For a moment, Hanna was quiet. Then she said: “I didn’t speak to you at that party.”

“And I hated myself forever. Or for a couple of weeks, anyway. Then we actually met in the pub at that thing with Dill and Evan.” An inconvenient recollection wormed its way into Liza’s mind. “Then … okay then, I think I did fuck Caitlyn that weekend, but then there was Rita’s Christmas party and I was dressed as a slutty reindeer and you were—actually, you were still wearing the same thing you’re wearing now—and …”

“And you walked up to me and just stood there saying nothing.” Hanna was almost smiling now. Almost.

“And so you said, ‘That outfit is unnecessarily sexualised, but it doesn’t change the fact that you’re the most beautiful woman I have seen in my life and I would very much like to kiss you.’” It felt at once so recent and so long ago that it almost hurt to talk about it. Because that was the woman Liza had fallen in love with, and somewhere deep down, it was still the woman Hanna was. It was just that after ten years she’d turned out to be a whole lot more complicated. “And then you did.”

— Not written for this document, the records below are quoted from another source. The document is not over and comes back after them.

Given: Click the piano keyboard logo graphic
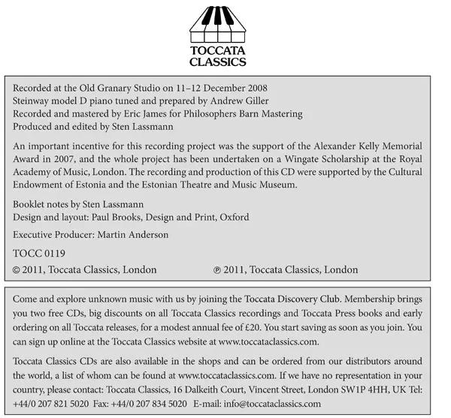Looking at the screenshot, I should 226,26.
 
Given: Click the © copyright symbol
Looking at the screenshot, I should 18,269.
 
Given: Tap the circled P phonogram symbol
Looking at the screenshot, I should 218,269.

Outside the snow was dancing a waltz with the wind.

“We should …”—Hanna bit her lip—”we should go to breakfast.”

Liza wanted to say that they shouldn’t. That they should stay and talk and that she’d forget about the murder and the woman in red and everything else if they could just get back to how things were, but that wasn’t a one-morning job. And if they stayed, probably reminiscence would turn into recrimination, which would turn into a straight-up yelling match.

So they went to breakfast. Which, like all of the other parts of the holiday that didn’t involve corpses, mysterious women in cupboards, or wondering where it all went wrong, was divine. Besides the usual range of cereals, full fried breakfast, and toast, there were also options like “whiskey-cured smoked salmon and scrambled eggs” and “poached peat-smoked haddock.”